Objectives: This study aims to report a case of acoustic neurinoma that initially presented with sudden hearing loss.
Case Report: A 61-year-old male patient (J. L. V. B.), white, with no comorbidities sought otorhinolaryngology assistance referring hearing loss sudden onset right. After physical examination showed no changes audiometry was requested evidencing severe hearing loss at all frequencies in the right ear. The realization of the resonance showed a tumor in the region of the cerebellopontine angle corresponding to the acoustic neurinoma stage III. The patient was referred to the team of neurosurgery who opted for surgery.
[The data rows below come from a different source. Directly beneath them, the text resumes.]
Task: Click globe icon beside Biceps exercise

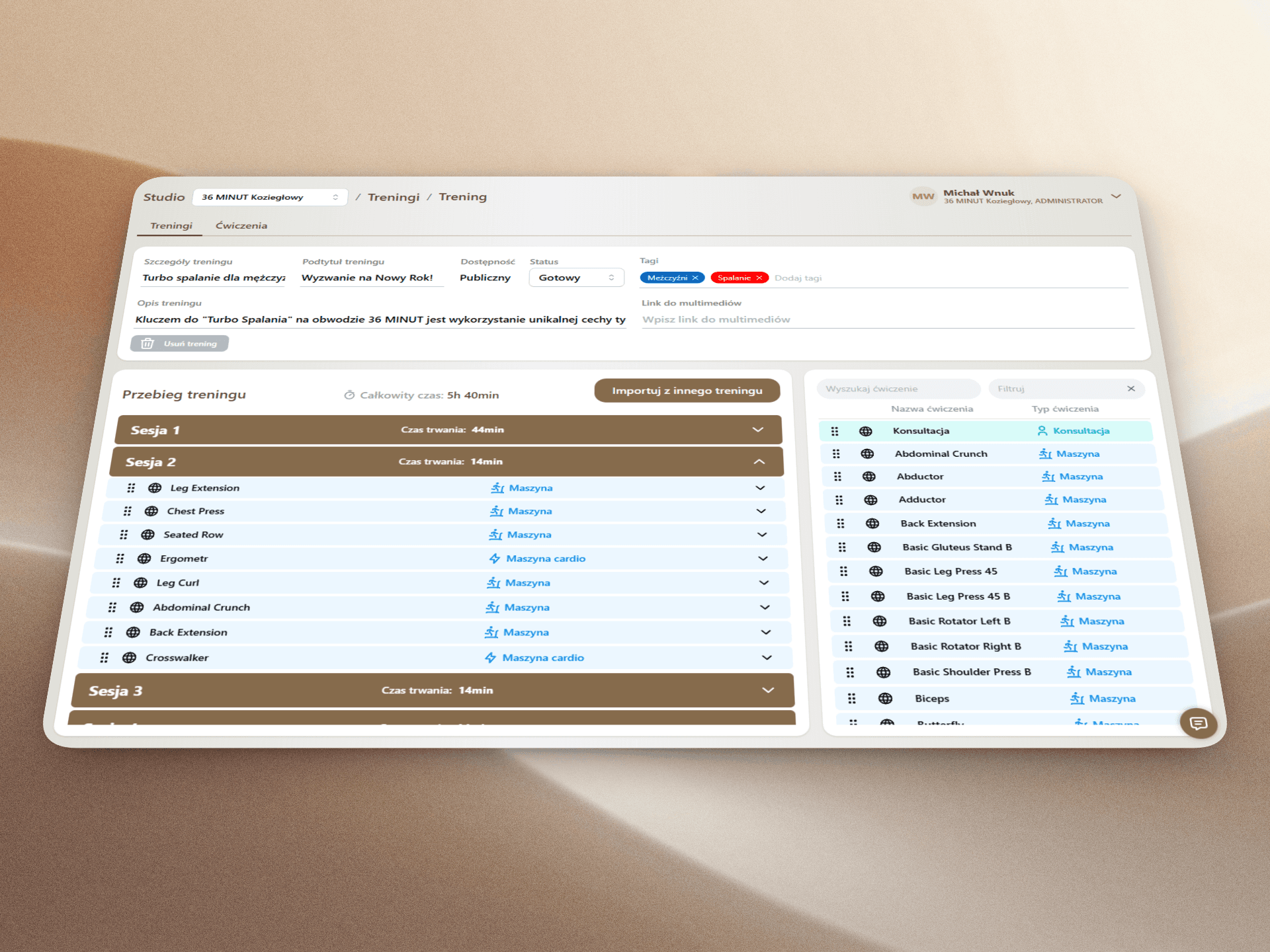Action: [x=885, y=698]
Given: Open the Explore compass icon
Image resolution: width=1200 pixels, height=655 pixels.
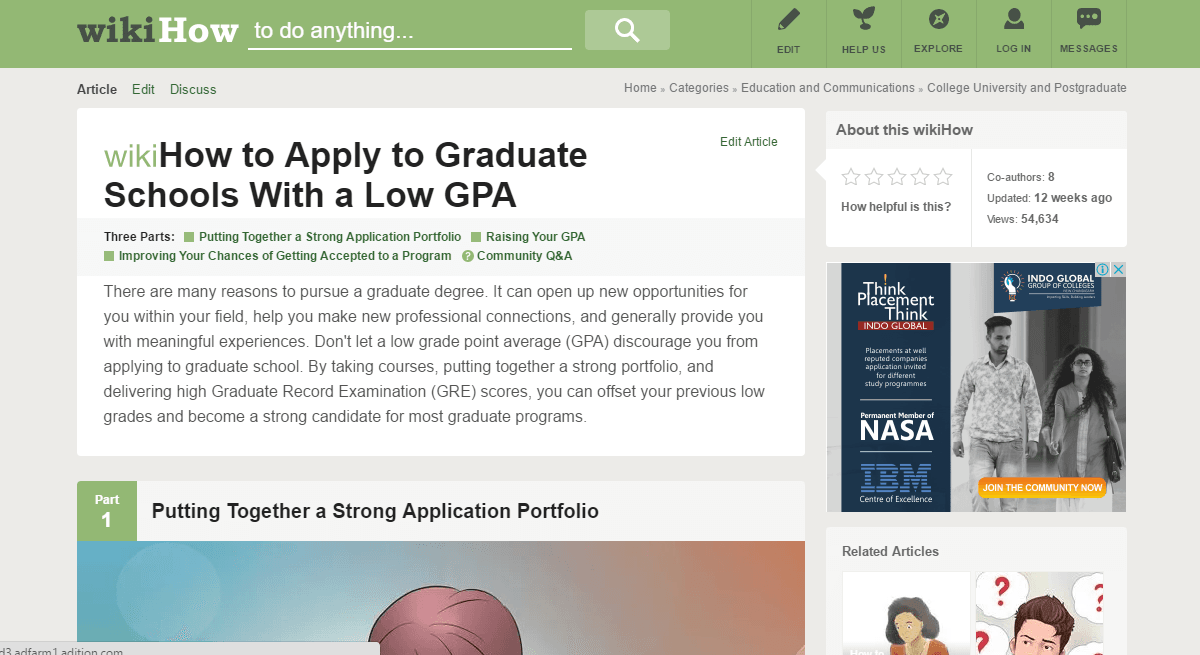Looking at the screenshot, I should click(x=938, y=20).
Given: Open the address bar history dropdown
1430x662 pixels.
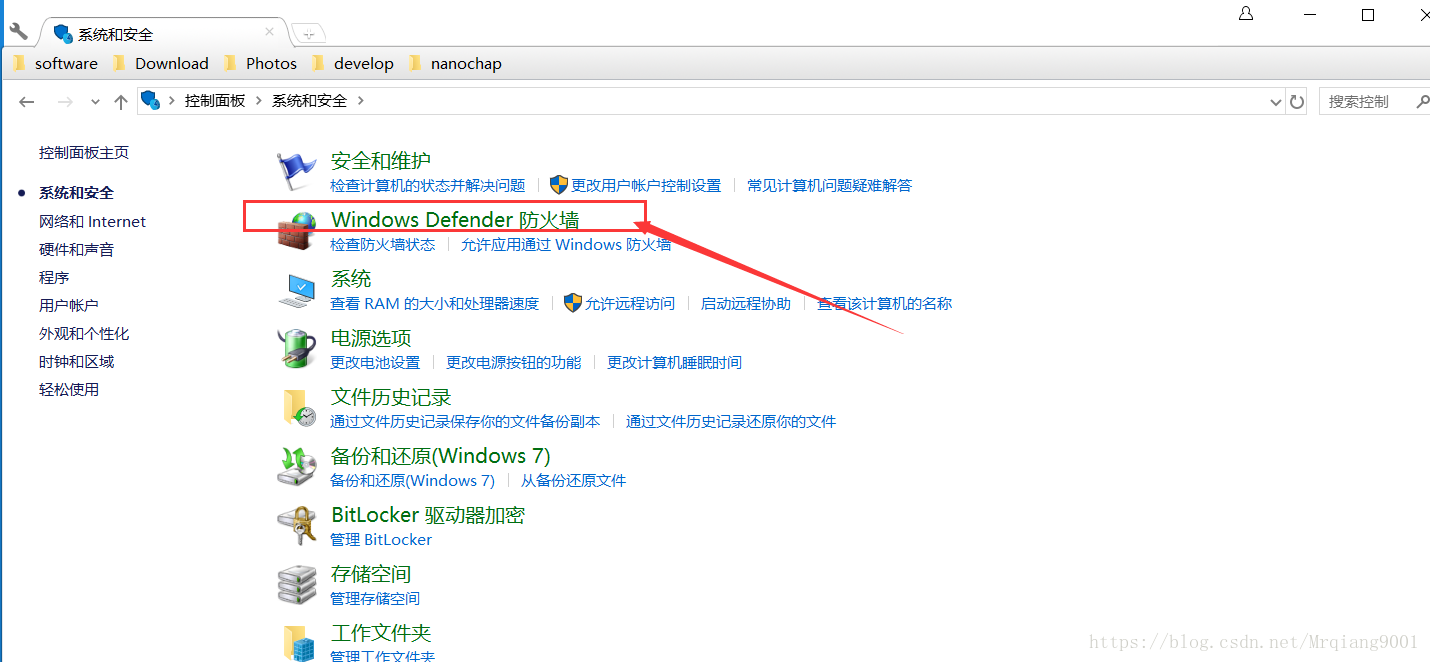Looking at the screenshot, I should point(1274,101).
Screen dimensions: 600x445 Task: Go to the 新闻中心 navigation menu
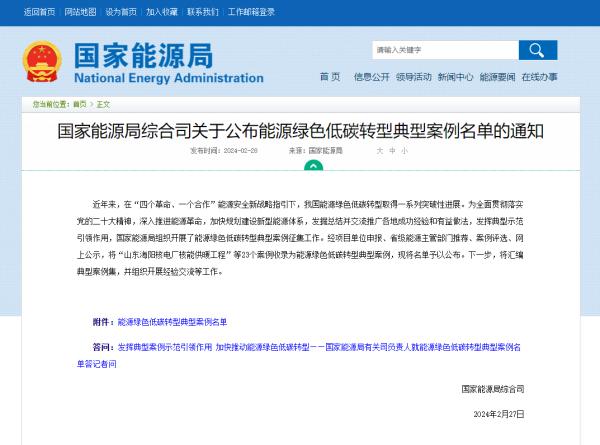tap(455, 77)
Conclusion: The acoustic neuroma is a benign tumor that originates from the cells of Schwann. He declares himself with a hearing loss, tinnitus, and dizziness. Diagnosis must be made through audiometry and resonance to determine the location of the tumor. Treatment depends on the size and location of the tumor. An otorhinolaryngologist should always bear in mind the differential diagnosis of sudden deafness and immediately start the investigation of the etiology of the framework for the conduct and appropriate therapy to be taken, especially with the realization of the imaging examination (resonance) complementary audiometry.